Pendant cette période, les fournisseurs chinois de commerce électronique se sont développés à pas de géant aux États-Unis. Le nombre mensuel d’utilisateurs actifs de Shein en Amérique a doublé pour atteindre plus de 30 millions au troisième trimestre 2023 par rapport à 2021. Presque toutes ces commandes tombent sous le niveau de minimis, et des études ont montré qu’au moins certaines des expéditions contiennent du coton du Xinjiang, qui est restreint. en vertu de la loi sur la prévention du travail forcé ouïghour (les plateformes elles-mêmes nient tout acte répréhensible).

Mais alors même que les fabricants américains se plaignent, d’autres entreprises américaines, en particulier les grandes plateformes technologiques, s’enrichissent en faisant affaire avec ces détaillants de vêtements chinois. Shein et Temu ont bombardé le marché américain avec de la publicité numérique pour concurrencer Amazon et d’autres détaillants américains de commerce électronique. Cela se traduit par de grosses affaires pour les entreprises de la Silicon Valley. Le cabinet de recherche MoffettNathanson a estimé qu’environ un tiers de la croissance des revenus de Meta au cours des neuf mois précédant septembre provenait de Shein et Temu. Ils sont également de plus en plus actifs dans les enchères publicitaires de Google.

Cela fait ressortir une vérité inconfortable pour les régulateurs et pour l’administration Biden. Alors que de nombreuses entreprises basées aux États-Unis sont favorables à de nouvelles lois et tarifs douaniers qui pénalisent les entreprises chinoises qui font des affaires en Amérique, de nombreuses multinationales basées aux États-Unis, en particulier dans les secteurs de la finance et de la technologie, n’aimeraient rien de plus que de retourner aux affaires. comme d’habitude.

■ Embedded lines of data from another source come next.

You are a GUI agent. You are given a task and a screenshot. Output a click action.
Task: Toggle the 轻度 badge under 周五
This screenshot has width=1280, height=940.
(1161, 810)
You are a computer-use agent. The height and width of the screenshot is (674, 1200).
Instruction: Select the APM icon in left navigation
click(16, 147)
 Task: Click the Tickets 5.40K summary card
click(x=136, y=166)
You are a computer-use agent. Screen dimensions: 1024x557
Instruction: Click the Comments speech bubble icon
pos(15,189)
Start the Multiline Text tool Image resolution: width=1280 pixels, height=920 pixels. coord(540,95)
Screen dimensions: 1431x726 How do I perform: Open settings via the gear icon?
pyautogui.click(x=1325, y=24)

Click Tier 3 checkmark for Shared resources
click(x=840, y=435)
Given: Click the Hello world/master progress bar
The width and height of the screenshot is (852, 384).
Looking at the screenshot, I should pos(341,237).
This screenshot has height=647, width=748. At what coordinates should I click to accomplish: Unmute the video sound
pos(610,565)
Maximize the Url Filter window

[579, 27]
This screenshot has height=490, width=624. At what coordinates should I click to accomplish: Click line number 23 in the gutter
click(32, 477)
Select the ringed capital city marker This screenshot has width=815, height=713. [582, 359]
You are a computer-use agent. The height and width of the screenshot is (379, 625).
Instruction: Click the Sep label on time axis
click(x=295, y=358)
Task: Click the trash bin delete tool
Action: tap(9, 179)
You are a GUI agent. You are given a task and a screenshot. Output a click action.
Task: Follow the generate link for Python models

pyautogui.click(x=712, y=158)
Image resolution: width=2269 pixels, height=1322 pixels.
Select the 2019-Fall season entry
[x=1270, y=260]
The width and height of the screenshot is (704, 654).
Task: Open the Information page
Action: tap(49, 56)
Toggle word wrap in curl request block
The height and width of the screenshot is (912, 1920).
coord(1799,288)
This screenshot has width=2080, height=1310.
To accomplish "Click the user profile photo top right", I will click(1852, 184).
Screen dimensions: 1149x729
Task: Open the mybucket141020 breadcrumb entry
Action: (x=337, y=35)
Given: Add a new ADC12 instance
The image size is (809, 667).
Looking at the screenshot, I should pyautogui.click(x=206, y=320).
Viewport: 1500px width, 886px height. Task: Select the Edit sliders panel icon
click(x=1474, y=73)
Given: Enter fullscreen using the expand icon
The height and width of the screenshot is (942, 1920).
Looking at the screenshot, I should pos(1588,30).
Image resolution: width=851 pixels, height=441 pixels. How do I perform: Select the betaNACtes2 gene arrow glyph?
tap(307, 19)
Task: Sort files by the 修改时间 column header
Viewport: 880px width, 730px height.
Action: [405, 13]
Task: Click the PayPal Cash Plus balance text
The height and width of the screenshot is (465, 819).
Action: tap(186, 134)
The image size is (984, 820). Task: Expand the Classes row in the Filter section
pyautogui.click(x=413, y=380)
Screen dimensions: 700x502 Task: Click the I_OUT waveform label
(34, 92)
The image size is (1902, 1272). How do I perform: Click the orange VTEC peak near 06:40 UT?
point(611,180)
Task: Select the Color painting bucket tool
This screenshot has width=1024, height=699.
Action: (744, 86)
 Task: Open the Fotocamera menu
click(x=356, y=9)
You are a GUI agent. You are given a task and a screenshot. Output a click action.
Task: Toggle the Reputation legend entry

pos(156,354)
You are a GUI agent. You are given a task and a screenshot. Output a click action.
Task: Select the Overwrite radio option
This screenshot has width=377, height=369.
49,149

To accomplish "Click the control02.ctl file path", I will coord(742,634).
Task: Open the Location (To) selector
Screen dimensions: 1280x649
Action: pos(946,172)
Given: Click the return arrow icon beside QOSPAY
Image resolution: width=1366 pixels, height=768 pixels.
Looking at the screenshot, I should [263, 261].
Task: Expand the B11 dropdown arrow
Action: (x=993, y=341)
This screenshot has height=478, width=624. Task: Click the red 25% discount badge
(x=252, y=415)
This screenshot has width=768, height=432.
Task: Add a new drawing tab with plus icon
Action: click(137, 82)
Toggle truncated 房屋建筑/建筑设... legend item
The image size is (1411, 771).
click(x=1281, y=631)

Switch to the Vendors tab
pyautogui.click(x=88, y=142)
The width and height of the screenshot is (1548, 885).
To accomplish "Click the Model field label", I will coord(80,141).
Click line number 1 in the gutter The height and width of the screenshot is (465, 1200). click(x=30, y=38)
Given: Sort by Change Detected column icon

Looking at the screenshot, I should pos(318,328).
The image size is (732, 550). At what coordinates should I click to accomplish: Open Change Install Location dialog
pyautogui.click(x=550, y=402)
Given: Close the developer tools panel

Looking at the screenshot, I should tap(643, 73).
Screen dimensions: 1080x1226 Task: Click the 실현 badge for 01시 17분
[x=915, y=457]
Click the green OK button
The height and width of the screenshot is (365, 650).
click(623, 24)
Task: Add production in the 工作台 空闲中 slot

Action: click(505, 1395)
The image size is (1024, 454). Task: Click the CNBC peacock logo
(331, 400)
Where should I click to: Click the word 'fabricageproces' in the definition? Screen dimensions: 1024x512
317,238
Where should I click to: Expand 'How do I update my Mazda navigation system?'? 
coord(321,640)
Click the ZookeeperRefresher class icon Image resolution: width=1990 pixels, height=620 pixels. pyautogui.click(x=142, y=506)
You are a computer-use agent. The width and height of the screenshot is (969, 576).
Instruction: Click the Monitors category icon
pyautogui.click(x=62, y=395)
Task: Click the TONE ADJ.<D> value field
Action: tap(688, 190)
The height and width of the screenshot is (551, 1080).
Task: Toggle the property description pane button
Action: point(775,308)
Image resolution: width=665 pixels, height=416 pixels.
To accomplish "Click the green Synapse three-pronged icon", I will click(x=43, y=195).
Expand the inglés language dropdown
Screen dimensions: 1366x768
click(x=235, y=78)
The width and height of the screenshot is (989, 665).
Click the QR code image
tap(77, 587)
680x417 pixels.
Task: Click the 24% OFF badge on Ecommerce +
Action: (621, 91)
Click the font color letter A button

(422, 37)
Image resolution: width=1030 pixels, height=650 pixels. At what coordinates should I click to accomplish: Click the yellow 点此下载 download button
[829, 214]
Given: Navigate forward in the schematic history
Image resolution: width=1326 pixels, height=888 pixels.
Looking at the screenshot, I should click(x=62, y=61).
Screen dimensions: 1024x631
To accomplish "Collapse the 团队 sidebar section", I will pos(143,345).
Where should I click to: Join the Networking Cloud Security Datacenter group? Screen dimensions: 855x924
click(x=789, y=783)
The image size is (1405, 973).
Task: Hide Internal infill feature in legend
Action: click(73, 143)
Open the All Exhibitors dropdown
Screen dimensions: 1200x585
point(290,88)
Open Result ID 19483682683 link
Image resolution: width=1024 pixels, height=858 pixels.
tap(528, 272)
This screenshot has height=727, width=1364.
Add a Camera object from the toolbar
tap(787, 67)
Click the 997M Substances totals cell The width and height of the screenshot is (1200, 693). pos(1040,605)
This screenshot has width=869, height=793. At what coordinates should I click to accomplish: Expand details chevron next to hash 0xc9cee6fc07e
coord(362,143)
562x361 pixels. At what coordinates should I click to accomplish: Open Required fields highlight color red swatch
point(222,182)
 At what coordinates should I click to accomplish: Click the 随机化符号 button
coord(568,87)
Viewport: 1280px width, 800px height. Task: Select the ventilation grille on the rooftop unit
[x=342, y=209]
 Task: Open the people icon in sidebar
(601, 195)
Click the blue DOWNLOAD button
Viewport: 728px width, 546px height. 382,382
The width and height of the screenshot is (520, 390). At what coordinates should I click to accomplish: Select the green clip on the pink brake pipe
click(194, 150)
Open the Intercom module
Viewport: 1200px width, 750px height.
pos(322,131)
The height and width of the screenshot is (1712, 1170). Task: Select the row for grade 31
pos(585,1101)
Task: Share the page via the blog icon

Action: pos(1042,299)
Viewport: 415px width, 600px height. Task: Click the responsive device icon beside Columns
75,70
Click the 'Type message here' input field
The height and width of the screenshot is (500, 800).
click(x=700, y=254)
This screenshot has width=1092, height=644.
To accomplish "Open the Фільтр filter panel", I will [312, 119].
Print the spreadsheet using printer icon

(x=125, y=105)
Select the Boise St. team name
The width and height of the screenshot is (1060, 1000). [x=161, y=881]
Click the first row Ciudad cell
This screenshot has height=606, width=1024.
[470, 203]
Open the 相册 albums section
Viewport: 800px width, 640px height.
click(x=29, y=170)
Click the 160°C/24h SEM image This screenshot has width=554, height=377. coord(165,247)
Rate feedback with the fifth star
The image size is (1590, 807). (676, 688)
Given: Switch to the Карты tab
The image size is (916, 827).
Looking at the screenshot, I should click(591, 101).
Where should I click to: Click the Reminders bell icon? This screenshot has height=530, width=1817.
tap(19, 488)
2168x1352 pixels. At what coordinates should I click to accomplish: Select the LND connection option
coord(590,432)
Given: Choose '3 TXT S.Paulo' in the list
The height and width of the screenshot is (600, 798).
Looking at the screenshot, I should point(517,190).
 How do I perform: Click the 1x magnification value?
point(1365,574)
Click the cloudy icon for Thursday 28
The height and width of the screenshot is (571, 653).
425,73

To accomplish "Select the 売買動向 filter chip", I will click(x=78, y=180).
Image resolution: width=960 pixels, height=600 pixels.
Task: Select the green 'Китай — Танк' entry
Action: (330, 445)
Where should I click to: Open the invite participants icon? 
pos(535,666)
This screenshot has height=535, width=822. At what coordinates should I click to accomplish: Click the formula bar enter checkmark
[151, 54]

Ces dernières semaines, ces entreprises ont intensifié leurs efforts de lobbying à Washington sur la question des règles de minimis. Les entreprises chinoises dépensent également davantage en lobbying à Washington DC. Shein aurait déboursé plus d’un million de dollars depuis 2022 et embaucherait des dirigeants occidentaux pour l’aider à faire face aux critiques, notamment celles émanant d’un rapport de la Commission américaine d’examen de l’économie et de la sécurité de la Chine critiquant les pratiques commerciales des plateformes.

Pendant que tout cela se déroule, une chose est devenue claire : l’agence américaine des douanes et de la protection des frontières, chargée de veiller à ce que les lois ne soient pas enfreintes lors des expéditions entrantes, n’est pas encore à la hauteur de la tâche. L’année dernière, selon Glas, le CBP a saisi et inspecté seulement un cinquième de point de pourcentage des 184 milliards de dollars d’importations de vêtements aux États-Unis. En septembre, un groupe bipartisan de sénateurs a écrit au président Joe Biden pour l’exhorter à utiliser les pouvoirs exécutifs pour renforcer l’application des lois et, à terme, mettre fin aux exceptions de minimis pour les expéditions de textiles et de vêtements du commerce électronique.

Une telle démarche rapprocherait les États-Unis de l’UE, qui a proposé un nouveau système douanier numérique et la suppression des exemptions de minimis. Si vous essayez de limiter la distribution de fentanyl, de vêtements fabriqués grâce au travail forcé ou de sacs à main européens contrefaits, combler les lacunes de minimis – quelles que soient les ramifications du commerce électronique – semble une étape nécessaire.